PROBLEM DETAILS:
Copy out all the records below, requests included, but add 65 to every coordinate in the answers. Leave the pictures out of your reply.
_ _ _
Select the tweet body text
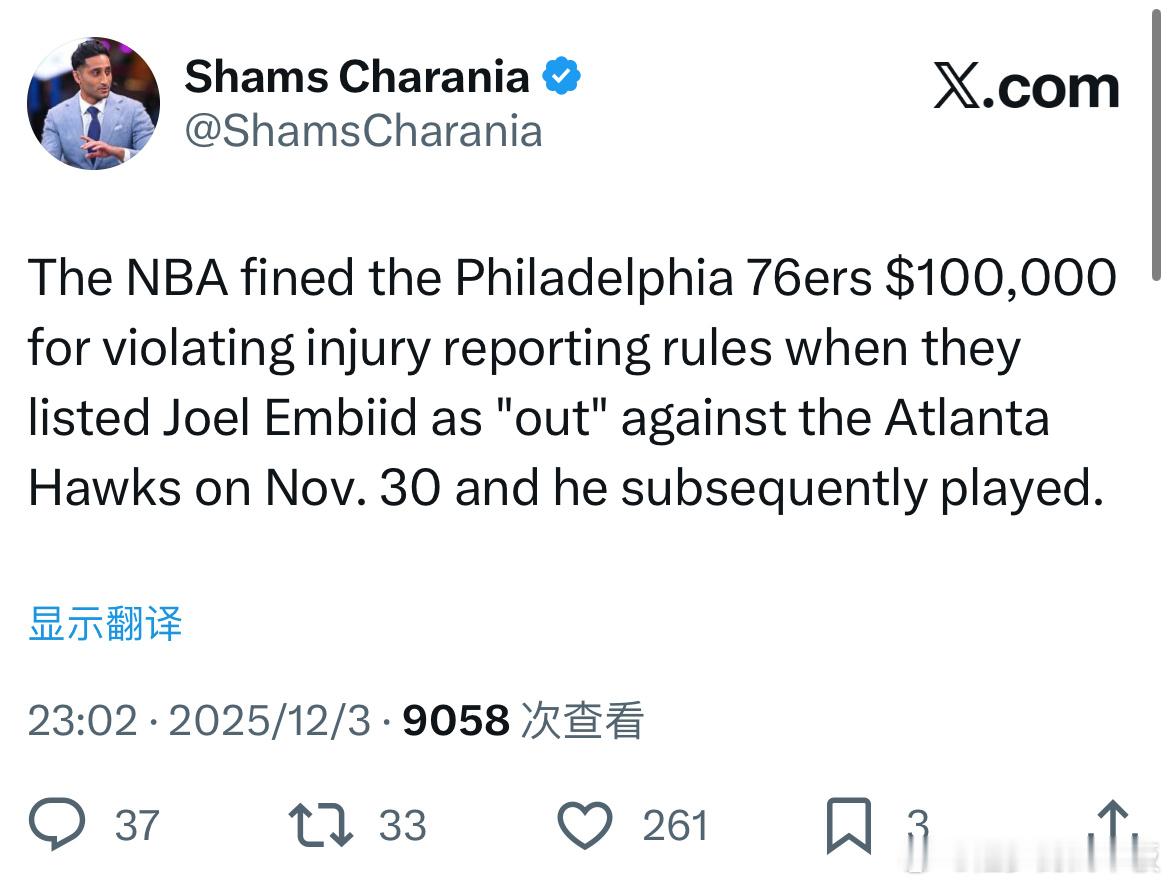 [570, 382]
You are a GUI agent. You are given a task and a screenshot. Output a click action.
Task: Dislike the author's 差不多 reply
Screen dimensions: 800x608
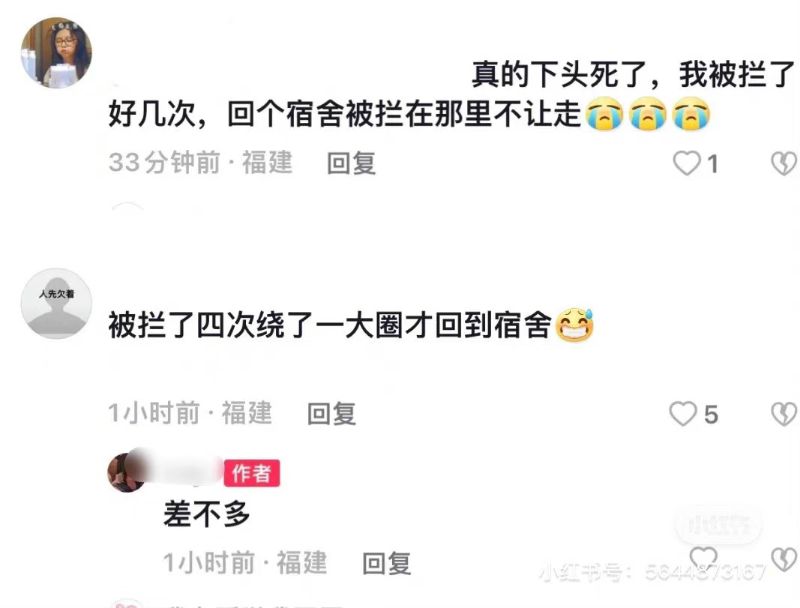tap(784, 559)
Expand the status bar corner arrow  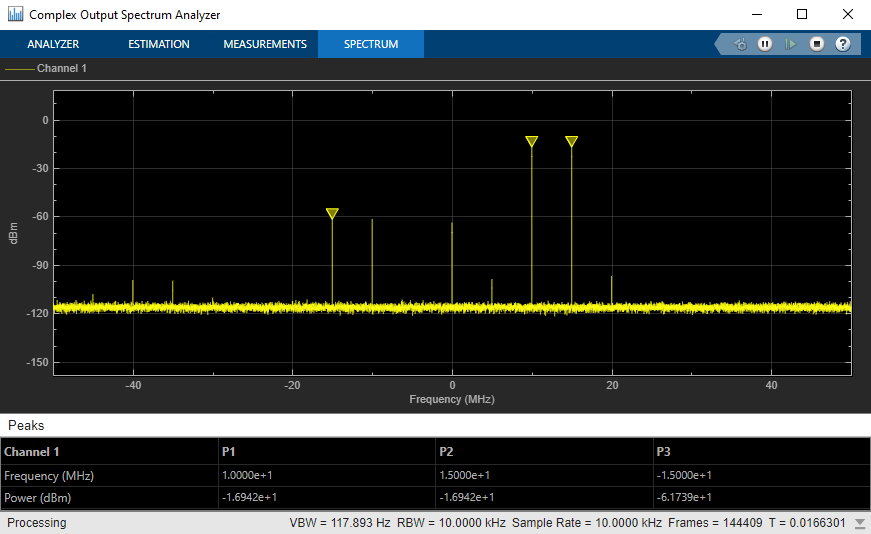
_ _ _
EXERCISE SOLUTION:
Select the tweet body text
 [635, 447]
You are a GUI agent. You are given a task and a screenshot. Output a click action.
Task: Dislike the author's 差不多 reply
Screen dimensions: 800x608
tap(849, 624)
Expand the status bar corner arrow  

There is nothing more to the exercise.